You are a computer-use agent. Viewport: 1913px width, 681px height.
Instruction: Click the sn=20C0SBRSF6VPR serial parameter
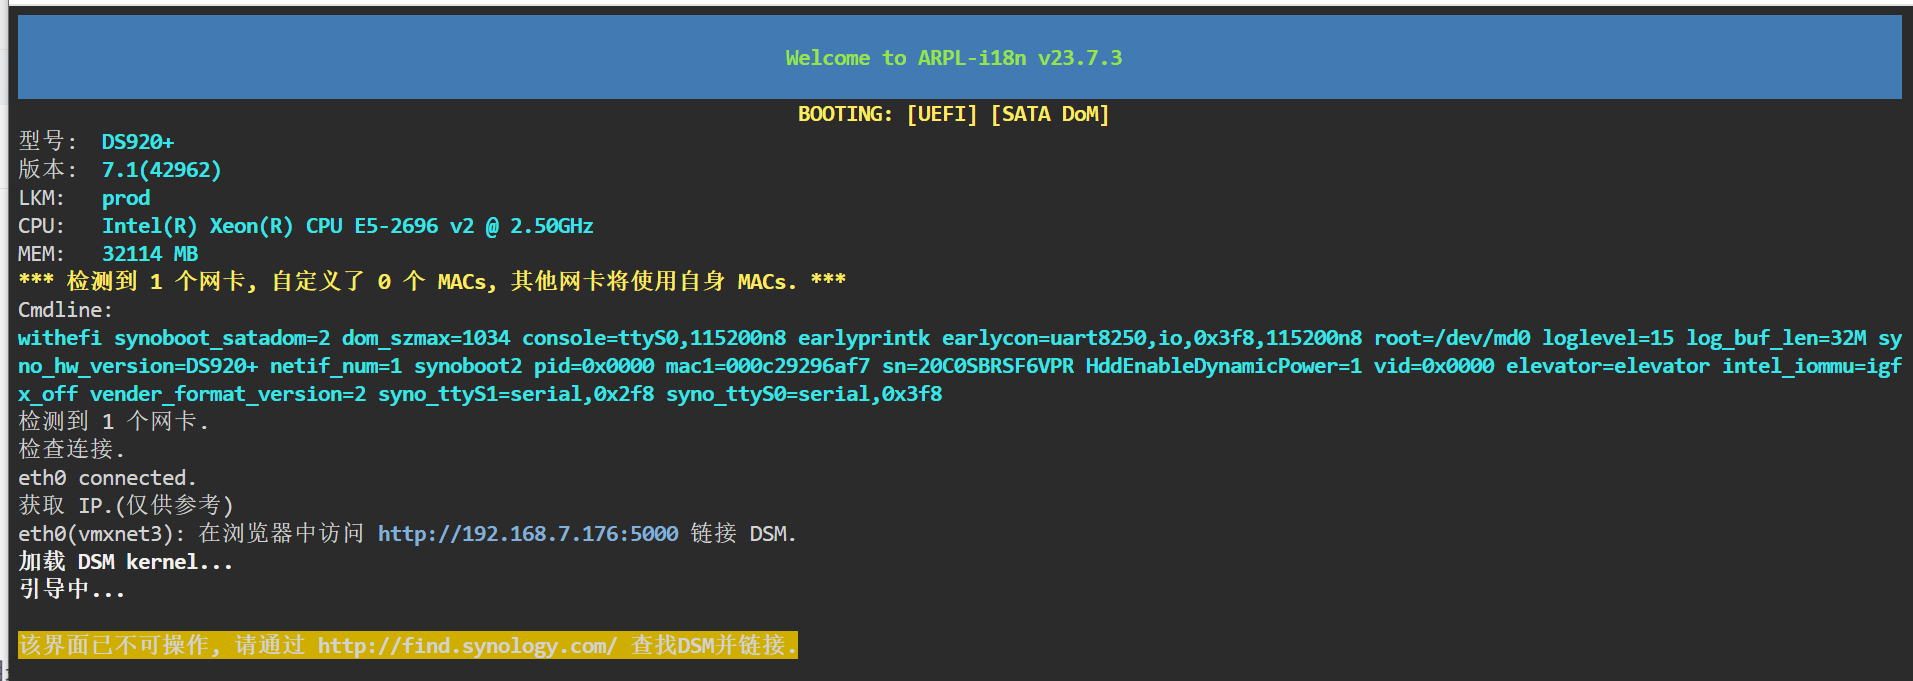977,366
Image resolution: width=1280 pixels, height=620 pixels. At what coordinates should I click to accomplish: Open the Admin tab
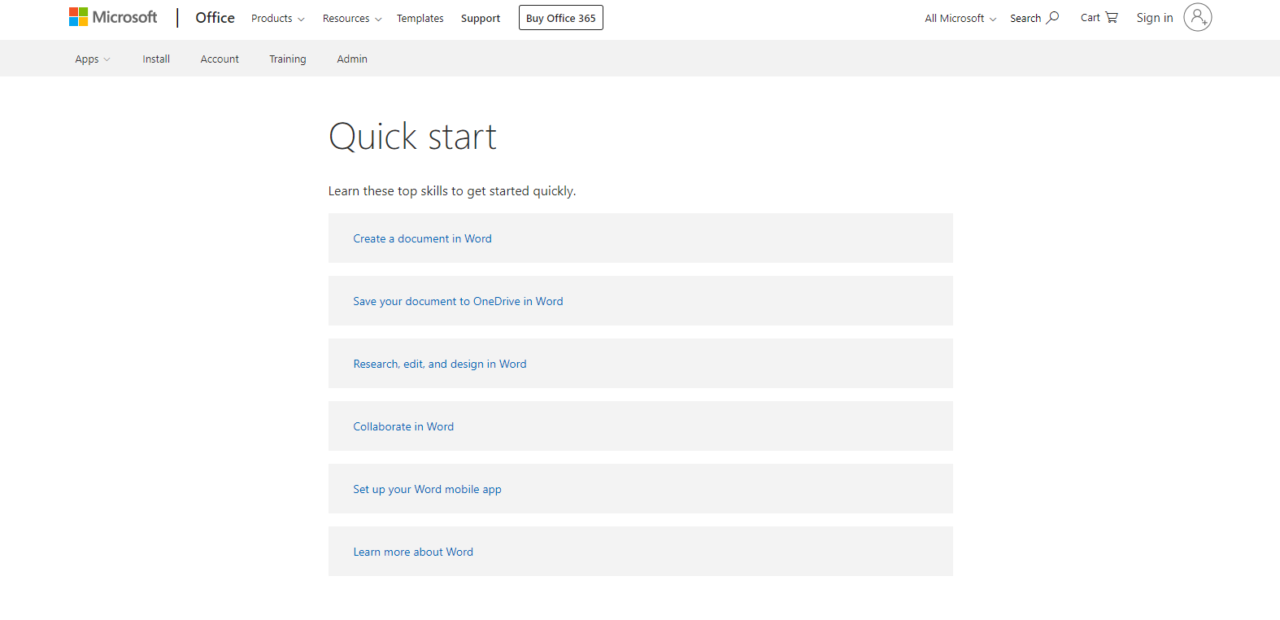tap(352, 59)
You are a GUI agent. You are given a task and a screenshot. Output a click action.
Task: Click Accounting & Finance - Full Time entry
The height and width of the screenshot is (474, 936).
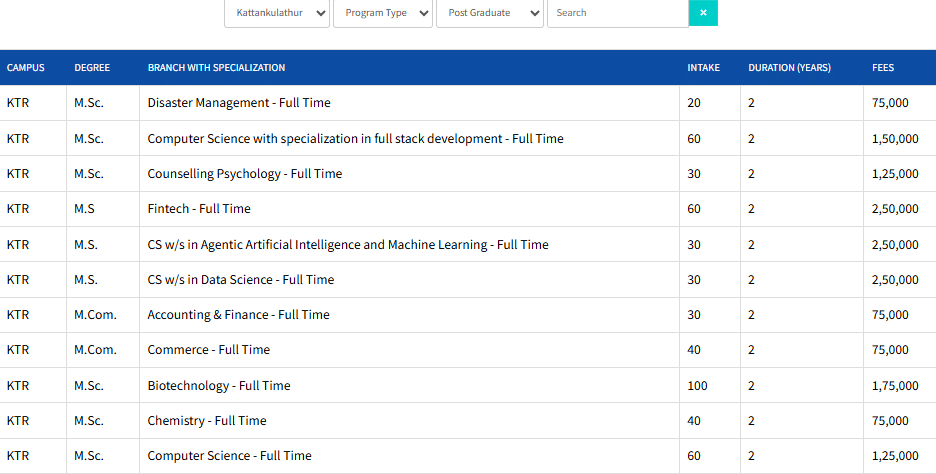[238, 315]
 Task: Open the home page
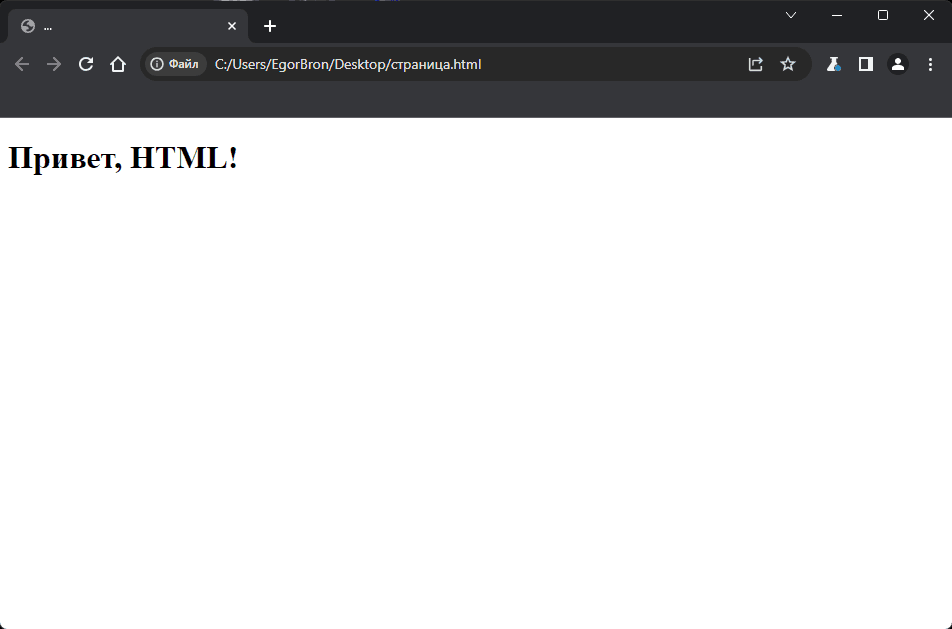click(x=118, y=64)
----------
*Task instructions*
Copy whichever lines in the listing above contain the word "agent".

*Answer space*
You are a computer-use agent. Viewport: 1913px width, 681px height.
You are a GUI agent. You are given a task and a screenshot. Output a click action.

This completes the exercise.